Material for the task section start
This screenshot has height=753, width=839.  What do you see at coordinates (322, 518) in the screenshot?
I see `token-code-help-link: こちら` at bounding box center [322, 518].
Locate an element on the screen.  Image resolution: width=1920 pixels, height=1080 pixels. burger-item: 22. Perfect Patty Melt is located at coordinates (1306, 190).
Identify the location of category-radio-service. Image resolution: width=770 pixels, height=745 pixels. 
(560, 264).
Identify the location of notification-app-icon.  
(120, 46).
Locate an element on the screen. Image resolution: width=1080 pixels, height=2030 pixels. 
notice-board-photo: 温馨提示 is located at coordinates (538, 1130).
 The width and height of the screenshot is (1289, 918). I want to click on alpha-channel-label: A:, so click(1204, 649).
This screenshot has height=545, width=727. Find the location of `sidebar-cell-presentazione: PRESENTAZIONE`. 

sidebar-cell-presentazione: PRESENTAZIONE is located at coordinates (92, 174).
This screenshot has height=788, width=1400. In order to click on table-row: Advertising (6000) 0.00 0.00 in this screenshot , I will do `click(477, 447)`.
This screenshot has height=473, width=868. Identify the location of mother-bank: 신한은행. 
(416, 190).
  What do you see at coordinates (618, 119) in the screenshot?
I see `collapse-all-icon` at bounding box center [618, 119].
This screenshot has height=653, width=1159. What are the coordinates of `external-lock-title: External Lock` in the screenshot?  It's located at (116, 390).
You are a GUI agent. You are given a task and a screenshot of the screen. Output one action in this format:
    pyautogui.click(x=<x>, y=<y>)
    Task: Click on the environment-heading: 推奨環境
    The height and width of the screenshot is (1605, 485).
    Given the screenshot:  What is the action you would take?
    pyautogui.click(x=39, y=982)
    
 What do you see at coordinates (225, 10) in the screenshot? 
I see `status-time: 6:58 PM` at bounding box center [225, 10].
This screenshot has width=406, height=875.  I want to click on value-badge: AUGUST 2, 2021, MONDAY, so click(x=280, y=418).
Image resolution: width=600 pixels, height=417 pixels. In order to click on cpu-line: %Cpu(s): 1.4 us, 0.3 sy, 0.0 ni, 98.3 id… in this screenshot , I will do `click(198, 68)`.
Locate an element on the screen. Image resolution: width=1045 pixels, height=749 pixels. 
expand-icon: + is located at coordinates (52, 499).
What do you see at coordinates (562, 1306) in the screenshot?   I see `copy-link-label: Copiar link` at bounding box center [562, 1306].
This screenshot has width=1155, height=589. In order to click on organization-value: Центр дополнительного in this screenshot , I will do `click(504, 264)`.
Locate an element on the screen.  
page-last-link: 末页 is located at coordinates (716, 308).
Material for the task section end
:: What to do ::
Reproduce all of the material above word for word, leaving out nothing.

:: Finished exercise ::
This screenshot has height=753, width=839.  What do you see at coordinates (322, 518) in the screenshot?
I see `token-code-help-link: こちら` at bounding box center [322, 518].
Locate an element on the screen.  Image resolution: width=1920 pixels, height=1080 pixels. burger-item: 22. Perfect Patty Melt is located at coordinates (1306, 190).
Identify the location of category-radio-service. Image resolution: width=770 pixels, height=745 pixels. 
(560, 264).
Identify the location of notification-app-icon.  
(120, 46).
Locate an element on the screen. Image resolution: width=1080 pixels, height=2030 pixels. 
notice-board-photo: 温馨提示 is located at coordinates (538, 1130).
 The width and height of the screenshot is (1289, 918). I want to click on alpha-channel-label: A:, so click(1204, 649).
This screenshot has height=545, width=727. Find the location of `sidebar-cell-presentazione: PRESENTAZIONE`. 

sidebar-cell-presentazione: PRESENTAZIONE is located at coordinates (92, 174).
This screenshot has height=788, width=1400. In order to click on table-row: Advertising (6000) 0.00 0.00 in this screenshot , I will do `click(477, 447)`.
This screenshot has height=473, width=868. Identify the location of mother-bank: 신한은행. 
(416, 190).
  What do you see at coordinates (618, 119) in the screenshot?
I see `collapse-all-icon` at bounding box center [618, 119].
This screenshot has height=653, width=1159. What are the coordinates of `external-lock-title: External Lock` in the screenshot?  It's located at (116, 390).
You are a GUI agent. You are given a task and a screenshot of the screen. Output one action in this format:
    pyautogui.click(x=<x>, y=<y>)
    Task: Click on the environment-heading: 推奨環境
    The height and width of the screenshot is (1605, 485).
    Given the screenshot:  What is the action you would take?
    pyautogui.click(x=39, y=982)
    
 What do you see at coordinates (225, 10) in the screenshot? 
I see `status-time: 6:58 PM` at bounding box center [225, 10].
This screenshot has width=406, height=875.  I want to click on value-badge: AUGUST 2, 2021, MONDAY, so click(x=280, y=418).
Image resolution: width=600 pixels, height=417 pixels. In order to click on cpu-line: %Cpu(s): 1.4 us, 0.3 sy, 0.0 ni, 98.3 id… in this screenshot , I will do `click(198, 68)`.
Locate an element on the screen. Image resolution: width=1045 pixels, height=749 pixels. 
expand-icon: + is located at coordinates (52, 499).
What do you see at coordinates (562, 1306) in the screenshot?   I see `copy-link-label: Copiar link` at bounding box center [562, 1306].
This screenshot has width=1155, height=589. In order to click on organization-value: Центр дополнительного in this screenshot , I will do `click(504, 264)`.
Locate an element on the screen.  
page-last-link: 末页 is located at coordinates (716, 308).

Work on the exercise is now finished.